> **Saved entries**:
++++
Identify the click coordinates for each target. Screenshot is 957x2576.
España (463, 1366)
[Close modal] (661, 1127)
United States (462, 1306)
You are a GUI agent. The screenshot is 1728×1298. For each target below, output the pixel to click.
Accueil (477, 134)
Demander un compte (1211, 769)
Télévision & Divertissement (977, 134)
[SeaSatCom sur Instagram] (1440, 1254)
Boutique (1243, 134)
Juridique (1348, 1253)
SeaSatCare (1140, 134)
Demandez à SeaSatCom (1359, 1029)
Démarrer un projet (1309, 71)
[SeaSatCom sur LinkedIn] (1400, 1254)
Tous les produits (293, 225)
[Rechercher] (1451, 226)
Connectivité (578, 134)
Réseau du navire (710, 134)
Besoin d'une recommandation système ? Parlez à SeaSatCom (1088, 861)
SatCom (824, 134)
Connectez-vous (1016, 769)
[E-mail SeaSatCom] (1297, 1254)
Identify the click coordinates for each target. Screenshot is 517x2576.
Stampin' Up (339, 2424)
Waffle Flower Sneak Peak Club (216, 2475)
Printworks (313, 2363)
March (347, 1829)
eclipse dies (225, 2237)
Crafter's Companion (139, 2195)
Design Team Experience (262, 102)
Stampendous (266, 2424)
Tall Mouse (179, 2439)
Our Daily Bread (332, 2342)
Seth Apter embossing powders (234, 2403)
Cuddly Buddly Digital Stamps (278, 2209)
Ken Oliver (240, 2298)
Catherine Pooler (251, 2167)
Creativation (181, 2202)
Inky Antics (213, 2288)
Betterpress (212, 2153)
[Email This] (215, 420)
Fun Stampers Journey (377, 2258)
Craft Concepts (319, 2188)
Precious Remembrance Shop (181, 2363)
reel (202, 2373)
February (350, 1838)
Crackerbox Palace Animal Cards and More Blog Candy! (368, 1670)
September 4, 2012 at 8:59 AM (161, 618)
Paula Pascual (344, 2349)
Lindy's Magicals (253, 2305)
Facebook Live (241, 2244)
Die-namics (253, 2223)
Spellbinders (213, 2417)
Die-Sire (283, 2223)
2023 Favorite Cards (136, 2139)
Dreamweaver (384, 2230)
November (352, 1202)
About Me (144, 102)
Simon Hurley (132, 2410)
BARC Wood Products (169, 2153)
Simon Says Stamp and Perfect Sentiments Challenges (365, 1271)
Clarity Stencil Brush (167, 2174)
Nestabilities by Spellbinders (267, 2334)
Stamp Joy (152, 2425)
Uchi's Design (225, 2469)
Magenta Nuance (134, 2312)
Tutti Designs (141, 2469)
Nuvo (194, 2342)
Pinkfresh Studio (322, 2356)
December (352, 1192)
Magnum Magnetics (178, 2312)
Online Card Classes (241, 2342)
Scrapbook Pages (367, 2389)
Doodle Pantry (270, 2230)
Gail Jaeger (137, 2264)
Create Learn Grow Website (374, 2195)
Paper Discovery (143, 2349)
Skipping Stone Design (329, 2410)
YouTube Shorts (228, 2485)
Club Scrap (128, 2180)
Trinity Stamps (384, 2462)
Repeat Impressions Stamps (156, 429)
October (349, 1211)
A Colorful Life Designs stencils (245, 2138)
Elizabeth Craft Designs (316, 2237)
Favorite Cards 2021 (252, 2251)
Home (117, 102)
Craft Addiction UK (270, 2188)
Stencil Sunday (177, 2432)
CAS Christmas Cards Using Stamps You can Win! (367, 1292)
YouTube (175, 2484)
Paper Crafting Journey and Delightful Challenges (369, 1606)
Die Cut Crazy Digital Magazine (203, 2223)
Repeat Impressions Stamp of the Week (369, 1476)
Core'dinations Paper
++++
The records above must be printed again in full, exactly as written.

Identify the click coordinates for each target. Screenshot is 957x2576.
España (463, 1366)
[Close modal] (661, 1127)
United States (462, 1306)
You are a GUI agent. The screenshot is 1728×1298. For each target below, output the pixel to click.
Accueil (477, 134)
Demander un compte (1211, 769)
Télévision & Divertissement (977, 134)
[SeaSatCom sur Instagram] (1440, 1254)
Boutique (1243, 134)
Juridique (1348, 1253)
SeaSatCare (1140, 134)
Demandez à SeaSatCom (1359, 1029)
Démarrer un projet (1309, 71)
[SeaSatCom sur LinkedIn] (1400, 1254)
Tous les produits (293, 225)
[Rechercher] (1451, 226)
Connectivité (578, 134)
Réseau du navire (710, 134)
Besoin d'une recommandation système ? Parlez à SeaSatCom (1088, 861)
SatCom (824, 134)
Connectez-vous (1016, 769)
[E-mail SeaSatCom] (1297, 1254)
Identify the click coordinates for each target. Screenshot is 517x2576.
Stampin' Up (339, 2424)
Waffle Flower Sneak Peak Club (216, 2475)
Printworks (313, 2363)
March (347, 1829)
eclipse dies (225, 2237)
Crafter's Companion (139, 2195)
Design Team Experience (262, 102)
Stampendous (266, 2424)
Tall Mouse (179, 2439)
Our Daily Bread (332, 2342)
Seth Apter embossing powders (234, 2403)
Cuddly Buddly Digital Stamps (278, 2209)
Ken Oliver (240, 2298)
Catherine Pooler (251, 2167)
Creativation (181, 2202)
Inky Antics (213, 2288)
Betterpress (212, 2153)
[Email This] (215, 420)
Fun Stampers Journey (377, 2258)
Craft Concepts (319, 2188)
Precious Remembrance Shop (181, 2363)
reel (202, 2373)
February (350, 1838)
Crackerbox Palace Animal Cards and More Blog Candy! (368, 1670)
September 4, 2012 at 8:59 AM (161, 618)
Paula Pascual (344, 2349)
Lindy's Magicals (253, 2305)
Facebook Live (241, 2244)
Die-namics (253, 2223)
Spellbinders (213, 2417)
Die-Sire (283, 2223)
2023 Favorite Cards (136, 2139)
Dreamweaver (384, 2230)
November (352, 1202)
About Me (144, 102)
Simon Hurley (132, 2410)
BARC Wood Products (169, 2153)
Simon Says Stamp and Perfect Sentiments Challenges (365, 1271)
Clarity Stencil Brush (167, 2174)
Nestabilities by Spellbinders (267, 2334)
Stamp Joy (152, 2425)
Uchi's Design (225, 2469)
Magenta Nuance (134, 2312)
Tutti Designs (141, 2469)
Nuvo (194, 2342)
Pinkfresh Studio (322, 2356)
December (352, 1192)
Magnum Magnetics (178, 2312)
Online Card Classes (241, 2342)
Scrapbook Pages (367, 2389)
Doodle Pantry (270, 2230)
Gail Jaeger (137, 2264)
Create Learn Grow Website (374, 2195)
Paper Discovery (143, 2349)
Skipping Stone Design (329, 2410)
YouTube Shorts (228, 2485)
Club Scrap (128, 2180)
Trinity Stamps (384, 2462)
Repeat Impressions Stamps (156, 429)
October (349, 1211)
A Colorful Life Designs stencils (245, 2138)
Elizabeth Craft Designs (316, 2237)
Favorite Cards 2021 (252, 2251)
Home (117, 102)
Craft Addiction UK (270, 2188)
Stencil Sunday (177, 2432)
CAS Christmas Cards Using Stamps You can Win! (367, 1292)
YouTube (175, 2484)
Paper Crafting Journey and Delightful Challenges (369, 1606)
Die Cut Crazy Digital Magazine (203, 2223)
Repeat Impressions Stamp of the Week (369, 1476)
Core'dinations Paper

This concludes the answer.